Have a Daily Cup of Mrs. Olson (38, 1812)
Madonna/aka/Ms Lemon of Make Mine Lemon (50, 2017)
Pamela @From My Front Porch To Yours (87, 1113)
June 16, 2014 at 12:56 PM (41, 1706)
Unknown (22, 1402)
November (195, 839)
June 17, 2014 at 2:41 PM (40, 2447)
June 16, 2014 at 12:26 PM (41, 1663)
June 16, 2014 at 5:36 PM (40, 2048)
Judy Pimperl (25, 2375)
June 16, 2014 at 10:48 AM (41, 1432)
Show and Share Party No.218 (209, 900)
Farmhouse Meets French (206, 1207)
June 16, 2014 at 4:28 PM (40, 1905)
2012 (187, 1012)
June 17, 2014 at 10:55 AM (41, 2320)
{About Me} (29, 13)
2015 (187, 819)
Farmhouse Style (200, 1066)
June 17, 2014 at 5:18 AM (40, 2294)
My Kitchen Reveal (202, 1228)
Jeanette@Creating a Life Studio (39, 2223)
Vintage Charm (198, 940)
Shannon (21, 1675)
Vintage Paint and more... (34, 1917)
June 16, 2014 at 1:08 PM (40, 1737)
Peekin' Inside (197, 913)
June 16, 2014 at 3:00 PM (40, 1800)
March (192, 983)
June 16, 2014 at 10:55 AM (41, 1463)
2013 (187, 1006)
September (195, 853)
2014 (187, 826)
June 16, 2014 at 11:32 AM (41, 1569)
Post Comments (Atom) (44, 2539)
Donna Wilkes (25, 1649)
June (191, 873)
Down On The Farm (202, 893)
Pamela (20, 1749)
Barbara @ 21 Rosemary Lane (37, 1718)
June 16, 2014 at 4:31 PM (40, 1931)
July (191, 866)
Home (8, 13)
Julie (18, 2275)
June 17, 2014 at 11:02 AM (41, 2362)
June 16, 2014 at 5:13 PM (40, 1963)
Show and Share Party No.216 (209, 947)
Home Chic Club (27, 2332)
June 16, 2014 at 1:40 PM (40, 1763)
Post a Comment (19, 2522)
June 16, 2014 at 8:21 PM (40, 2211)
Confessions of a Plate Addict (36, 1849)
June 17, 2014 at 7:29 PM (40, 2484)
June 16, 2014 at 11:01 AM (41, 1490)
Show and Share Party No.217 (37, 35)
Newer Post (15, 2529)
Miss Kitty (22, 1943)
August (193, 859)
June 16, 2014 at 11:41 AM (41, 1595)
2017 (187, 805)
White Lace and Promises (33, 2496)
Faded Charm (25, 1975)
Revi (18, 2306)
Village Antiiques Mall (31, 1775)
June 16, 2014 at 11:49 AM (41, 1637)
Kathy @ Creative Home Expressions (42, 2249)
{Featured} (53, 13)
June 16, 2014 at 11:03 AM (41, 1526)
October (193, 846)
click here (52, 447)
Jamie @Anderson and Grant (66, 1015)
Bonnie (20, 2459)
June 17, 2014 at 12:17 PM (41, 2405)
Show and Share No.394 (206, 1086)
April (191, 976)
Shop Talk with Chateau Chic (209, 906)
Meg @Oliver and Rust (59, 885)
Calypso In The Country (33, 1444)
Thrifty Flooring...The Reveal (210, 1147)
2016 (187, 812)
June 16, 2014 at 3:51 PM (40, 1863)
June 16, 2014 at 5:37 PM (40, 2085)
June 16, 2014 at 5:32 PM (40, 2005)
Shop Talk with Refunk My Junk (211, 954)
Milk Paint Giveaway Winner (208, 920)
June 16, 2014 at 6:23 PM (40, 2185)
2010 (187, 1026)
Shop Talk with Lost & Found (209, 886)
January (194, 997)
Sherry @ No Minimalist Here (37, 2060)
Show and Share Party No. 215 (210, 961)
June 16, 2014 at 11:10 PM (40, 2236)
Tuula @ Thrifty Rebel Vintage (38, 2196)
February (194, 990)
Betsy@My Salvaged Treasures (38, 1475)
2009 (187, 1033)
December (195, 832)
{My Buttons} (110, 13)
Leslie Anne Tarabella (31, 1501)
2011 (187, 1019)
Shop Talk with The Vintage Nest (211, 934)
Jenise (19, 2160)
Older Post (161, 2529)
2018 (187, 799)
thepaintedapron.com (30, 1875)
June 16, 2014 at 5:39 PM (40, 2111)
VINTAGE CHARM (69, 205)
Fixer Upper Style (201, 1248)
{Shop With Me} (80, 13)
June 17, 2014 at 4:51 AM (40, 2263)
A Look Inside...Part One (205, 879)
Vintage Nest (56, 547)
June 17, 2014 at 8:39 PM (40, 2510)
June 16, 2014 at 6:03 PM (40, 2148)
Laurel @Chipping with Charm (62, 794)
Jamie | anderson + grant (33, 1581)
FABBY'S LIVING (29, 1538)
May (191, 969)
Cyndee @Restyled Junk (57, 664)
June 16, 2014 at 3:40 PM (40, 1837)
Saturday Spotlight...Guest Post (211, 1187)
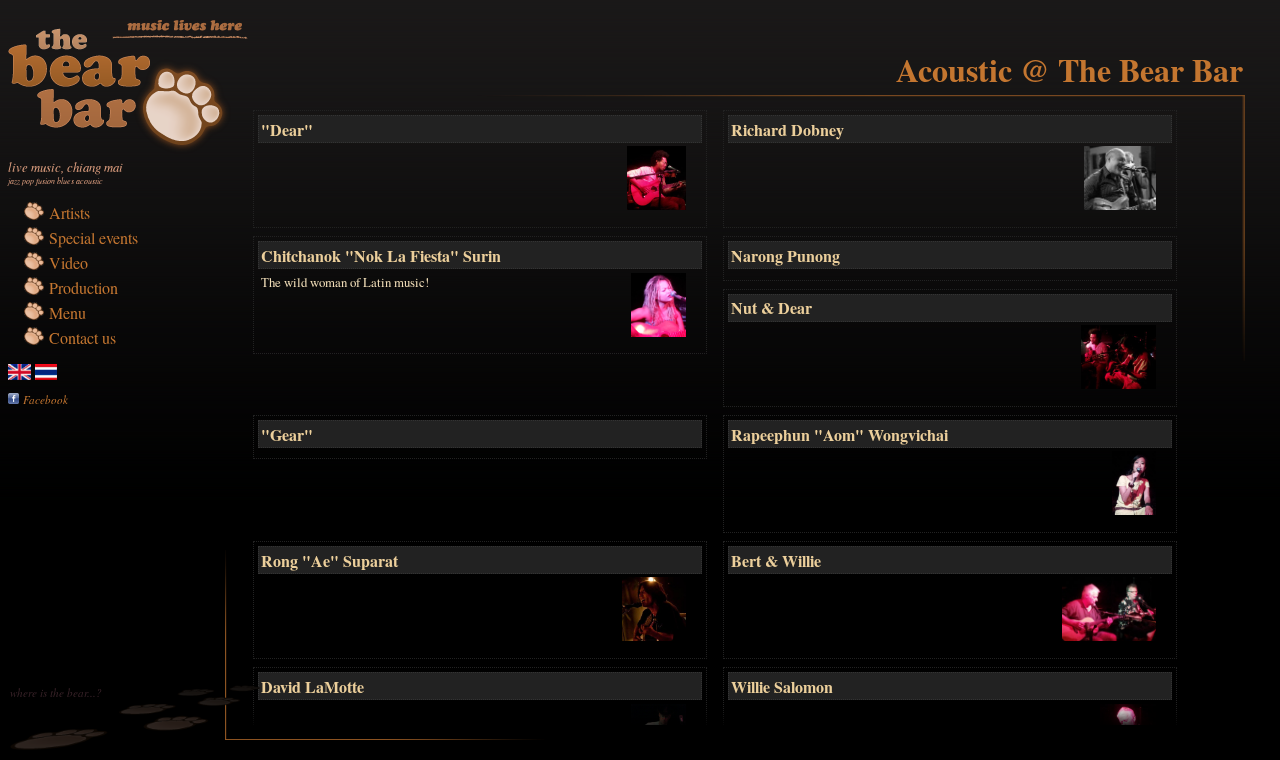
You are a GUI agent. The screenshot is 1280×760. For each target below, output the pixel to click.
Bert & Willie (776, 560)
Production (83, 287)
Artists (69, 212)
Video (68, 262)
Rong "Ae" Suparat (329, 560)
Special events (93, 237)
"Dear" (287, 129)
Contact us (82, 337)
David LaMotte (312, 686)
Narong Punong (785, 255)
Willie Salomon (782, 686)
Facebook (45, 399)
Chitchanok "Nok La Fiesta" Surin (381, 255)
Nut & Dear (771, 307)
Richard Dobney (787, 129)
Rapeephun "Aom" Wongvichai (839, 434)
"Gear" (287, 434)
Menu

########################################

▶ _PROBLEM STATEMENT_
Your answer should be a precise transcript of the entries, minus the pictures.

▶ _ANSWER SECTION_
Have a Daily Cup of Mrs. Olson (38, 1812)
Madonna/aka/Ms Lemon of Make Mine Lemon (50, 2017)
Pamela @From My Front Porch To Yours (87, 1113)
June 16, 2014 at 12:56 PM (41, 1706)
Unknown (22, 1402)
November (195, 839)
June 17, 2014 at 2:41 PM (40, 2447)
June 16, 2014 at 12:26 PM (41, 1663)
June 16, 2014 at 5:36 PM (40, 2048)
Judy Pimperl (25, 2375)
June 16, 2014 at 10:48 AM (41, 1432)
Show and Share Party No.218 (209, 900)
Farmhouse Meets French (206, 1207)
June 16, 2014 at 4:28 PM (40, 1905)
2012 (187, 1012)
June 17, 2014 at 10:55 AM (41, 2320)
{About Me} (29, 13)
2015 (187, 819)
Farmhouse Style (200, 1066)
June 17, 2014 at 5:18 AM (40, 2294)
My Kitchen Reveal (202, 1228)
Jeanette@Creating a Life Studio (39, 2223)
Vintage Charm (198, 940)
Shannon (21, 1675)
Vintage Paint and more... (34, 1917)
June 16, 2014 at 1:08 PM (40, 1737)
Peekin' Inside (197, 913)
June 16, 2014 at 3:00 PM (40, 1800)
March (192, 983)
June 16, 2014 at 10:55 AM (41, 1463)
2013 (187, 1006)
September (195, 853)
2014 (187, 826)
June 16, 2014 at 11:32 AM (41, 1569)
Post Comments (Atom) (44, 2539)
Donna Wilkes (25, 1649)
June (191, 873)
Down On The Farm (202, 893)
Pamela (20, 1749)
Barbara @ 21 Rosemary Lane (37, 1718)
June 16, 2014 at 4:31 PM (40, 1931)
July (191, 866)
Home (8, 13)
Julie (18, 2275)
June 17, 2014 at 11:02 AM (41, 2362)
June 16, 2014 at 5:13 PM (40, 1963)
Show and Share Party No.216 (209, 947)
Home Chic Club (27, 2332)
June 16, 2014 at 1:40 PM (40, 1763)
Post a Comment (19, 2522)
June 16, 2014 at 8:21 PM (40, 2211)
Confessions of a Plate Addict (36, 1849)
June 17, 2014 at 7:29 PM (40, 2484)
June 16, 2014 at 11:01 AM (41, 1490)
Show and Share Party No.217 (37, 35)
Newer Post (15, 2529)
Miss Kitty (22, 1943)
August (193, 859)
June 16, 2014 at 11:41 AM (41, 1595)
2017 (187, 805)
White Lace and Promises (33, 2496)
Faded Charm (25, 1975)
Revi (18, 2306)
Village Antiiques Mall (31, 1775)
June 16, 2014 at 11:49 AM (41, 1637)
Kathy @ Creative Home Expressions (42, 2249)
{Featured} (53, 13)
June 16, 2014 at 11:03 AM (41, 1526)
October (193, 846)
click here (52, 447)
Jamie @Anderson and Grant (66, 1015)
Bonnie (20, 2459)
June 17, 2014 at 12:17 PM (41, 2405)
Show and Share No.394 (206, 1086)
April (191, 976)
Shop Talk with Chateau Chic (209, 906)
Meg @Oliver and Rust (59, 885)
Calypso In The Country (33, 1444)
Thrifty Flooring...The Reveal (210, 1147)
2016 (187, 812)
June 16, 2014 at 3:51 PM (40, 1863)
June 16, 2014 at 5:37 PM (40, 2085)
June 16, 2014 at 5:32 PM (40, 2005)
Shop Talk with Refunk My Junk (211, 954)
Milk Paint Giveaway Winner (208, 920)
June 16, 2014 at 6:23 PM (40, 2185)
2010 (187, 1026)
Shop Talk with Lost & Found (209, 886)
January (194, 997)
Sherry @ No Minimalist Here (37, 2060)
Show and Share Party No. 215 (210, 961)
June 16, 2014 at 11:10 PM (40, 2236)
Tuula @ Thrifty Rebel Vintage (38, 2196)
February (194, 990)
Betsy@My Salvaged Treasures (38, 1475)
2009 (187, 1033)
December (195, 832)
{My Buttons} (110, 13)
Leslie Anne Tarabella (31, 1501)
2011 (187, 1019)
Shop Talk with The Vintage Nest (211, 934)
Jenise (19, 2160)
Older Post (161, 2529)
2018 (187, 799)
thepaintedapron.com (30, 1875)
June 16, 2014 at 5:39 PM (40, 2111)
VINTAGE CHARM (69, 205)
Fixer Upper Style (201, 1248)
{Shop With Me} (80, 13)
June 17, 2014 at 4:51 AM (40, 2263)
A Look Inside...Part One (205, 879)
Vintage Nest (56, 547)
June 17, 2014 at 8:39 PM (40, 2510)
June 16, 2014 at 6:03 PM (40, 2148)
Laurel @Chipping with Charm (62, 794)
Jamie | anderson + grant (33, 1581)
FABBY'S LIVING (29, 1538)
May (191, 969)
Cyndee @Restyled Junk (57, 664)
June 16, 2014 at 3:40 PM (40, 1837)
Saturday Spotlight...Guest Post (211, 1187)
You are a GUI agent. The screenshot is 1280×760. For each target below, output the pixel to click.
Bert & Willie (776, 560)
Production (83, 287)
Artists (69, 212)
Video (68, 262)
Rong "Ae" Suparat (329, 560)
Special events (93, 237)
"Dear" (287, 129)
Contact us (82, 337)
David LaMotte (312, 686)
Narong Punong (785, 255)
Willie Salomon (782, 686)
Facebook (45, 399)
Chitchanok "Nok La Fiesta" Surin (381, 255)
Nut & Dear (771, 307)
Richard Dobney (787, 129)
Rapeephun "Aom" Wongvichai (839, 434)
"Gear" (287, 434)
Menu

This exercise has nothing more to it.